What the Lockdown Means for Women in Scotland
Victoria McNulty on the gendered aspect of the coronavirus and the implications for coming out of lockdown for women in Scotland.
Upheaval caused by the current Covid-19 outbreak provides opportunity to imagine Scotland in a new era. Debates surrounding public transport, care work and family life are prevalent at every Scottish Government briefing. Still, these are cloaked in gender neutral rhetoric, when they in fact impact the lives of women dramatically.
In Scotland Social Care services run on the labour of women, with the SSSC suggesting 85% of registered workers are female. In areas like Early Learning and Childcare, this rises to 97%. These women look after the loved ones of Keyworkers during Lockdown and will continue to provide services that will support our society when it is finished. The Scottish Government’s Route Map out of Lockdown emphasised the importance returning Social Care to capacity as means of supporting vulnerable individuals. Yet, it has yet to receive uniformed guidance of how to proceed. undoubtably, based on the balance of registered staff, it is crucial that policy makers take the needs of women workers into consideration. Recent discussion about PPE in Social Care settings highlight how easily gender discrimination can occur via omission. National distribution only came to include these Social Care Services at the end of April, following Trade Union negotiations. When provision finally arrived, it was constructed to fit the generic male face with female workers experience poor coverage, marks and bruising. We must consider the needs of women in any consultation to protect this vital workforce.
Plans for post Lockdown education provision also pose a formidable barrier for women. Scottish schools will not start face to face lessons until August, with students attending part time to meet Social Distancing requirements. Women undertake most unpaid care work in Scotland, where pre-Lockdown, around 7 out of 10 women were in employment. If they are to return to work in the coming months, they will have to juggle paid employment with unpaid care and additional educational responsibilities, impacting their health and wellbeing, family life and the quality of learning for children. Additionally, the GTCS estimates around 93% of Primary teachers are women. How they are to balance full timetables with this increased family commitment is yet to be explained. The Scottish Government have acknowledged the importance of unpaid care, pledging an additional £19.2 million towards their existing Carers Allowance Supplement. Welcome as this may be, the personal burden of care is not simply financial, but social and emotional too. Moreover, this money does not apply to those undertaking childcare. In the absence of a clear framework to support female workers, decisions concerning flexibility will be left at the mercy of their employers, who historically have often failed to provide understanding for their female workforce.
Similar omissions are made concerning the restructure public transport. Lockdown conditions highlights a real need to reimagine transport in a more environmentally friendly capacity.

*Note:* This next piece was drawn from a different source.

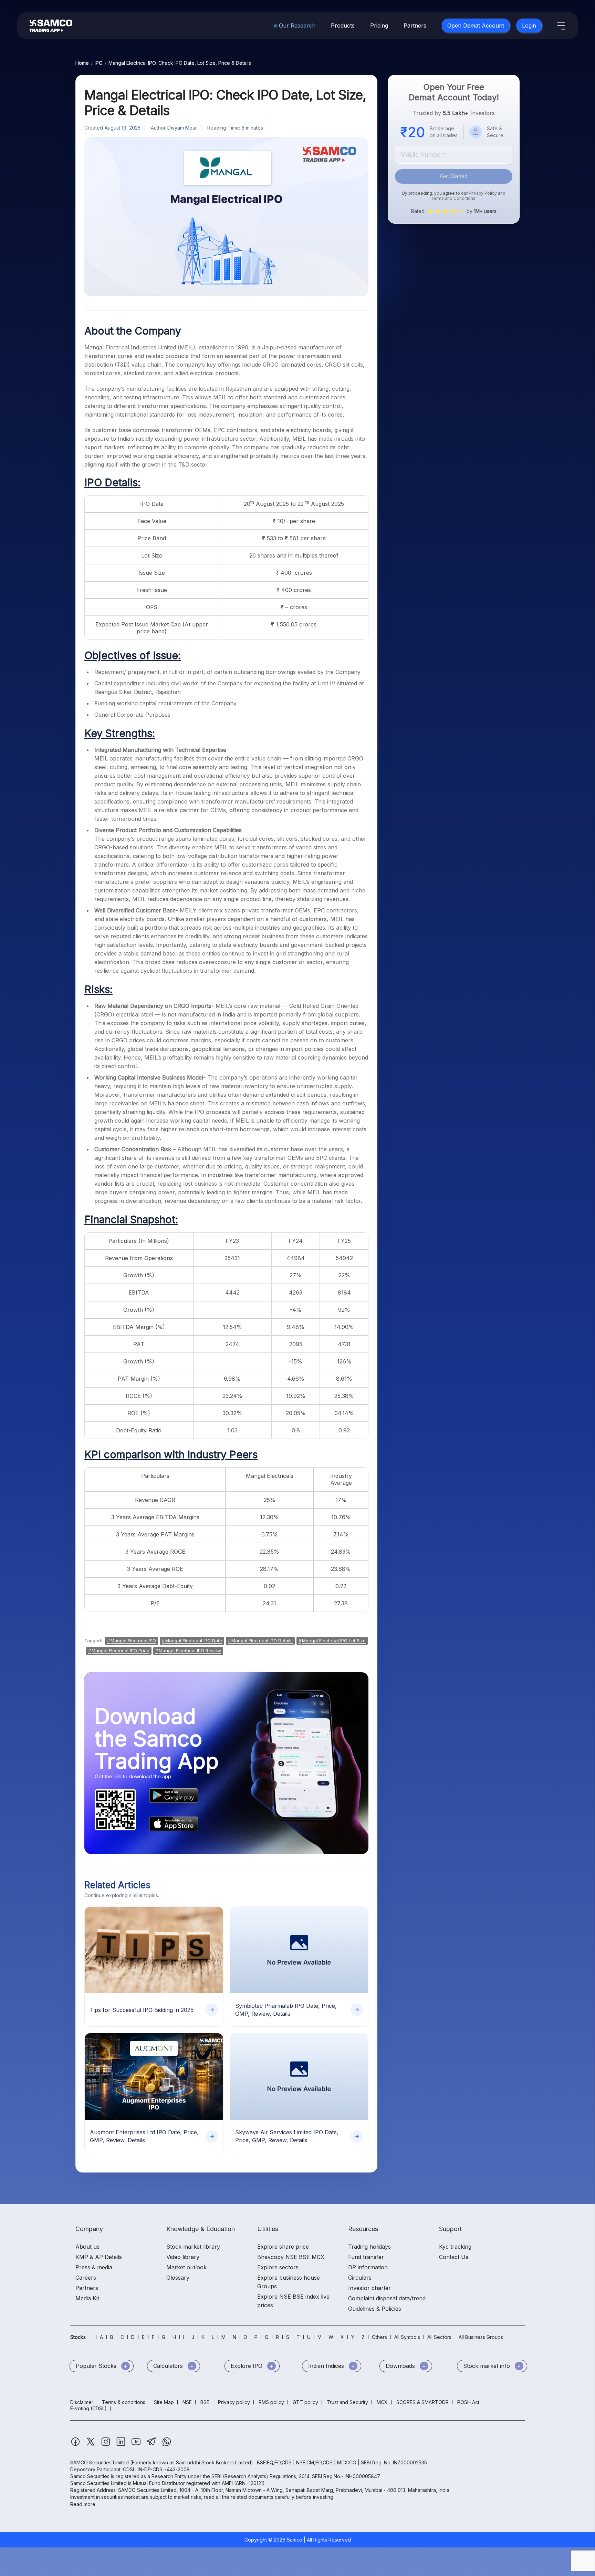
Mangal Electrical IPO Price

However, planning must consider the divergence between male and female travel patterns. Women are slightly less likely to drive in Scotland, with 63% holding a license, compared to 73% of men. They also travel differently to accommodate their work and care responsibilities, with women making multiple short journeys in any given day, as opposed to travelling to one fixed employment location. Post Lockdown Scotland must see increased self travel to adhere to Social Distancing guidance, with walking, cycling and driving advised over public methods. This is not necessarily compatible with women’s lives, who could potentially be left juggling young children, prams, shopping, employment and caring duties, with no real means of reliable or local transport. If these women cannot work from home, which they often can’t, they will carry the added risk of infection commuting to employment. The Scottish Government’s Route Map again places onus on individual employers to stagger shift patterns to salve the impact on already inadequate public transport facilities, without any coherent plans to extend provision appropriately.
In Scotland 4 out of 5 incidents of Domestic Violence reported to police details male on female violence. While this is not the full story, 1 in 3 Scottish women experience such violence in their lifetime. For those, staying at home is puts their lives in danger. Before Lockdown, Scotland had made significant moves in legislating to tackle domestic violence, including the addition of cohesive control into law. The Covid-19 outbreak has seen a reduction in services, with initial stages of lock down showing less women reporting domestic incidents. As lockdown has progressed, a fuller picture emerged. Social isolation measures provide perpetrators a perfect cover and make it harder for women to seek help. Scottish Womens Aid have expressed serious concerns and in response, the Government pledged £1.35 million in funds to support. Yet, prevention is by far a more effective strategy than trying to undo the trauma of domestic abuse. Achieving this with Social Distancing measures in place appears problematic. Phase One of the Rout Map will see a return of services for vulnerable and at-risk individuals as an emergency measure. However, there must be a tailored, extended effort in prevention to fully tackle the situation.
When a society neglects to consider the needs of women it places them in danger. The Covid-19 pandemic has pushed additional pressure on all walks of life, but this is not felt equally. This ‘new normal’ requires more than simple survival. Informed changes and serious consideration to gender equality must be at the core of our decision making. This does not mean that we treat men and women as one in the same. They are not, and nor should they have to be. Where women’s life experiences differ from that of men’s, this must be acknowledged and accounted for to provide a fairer, post Lockdown Scotland.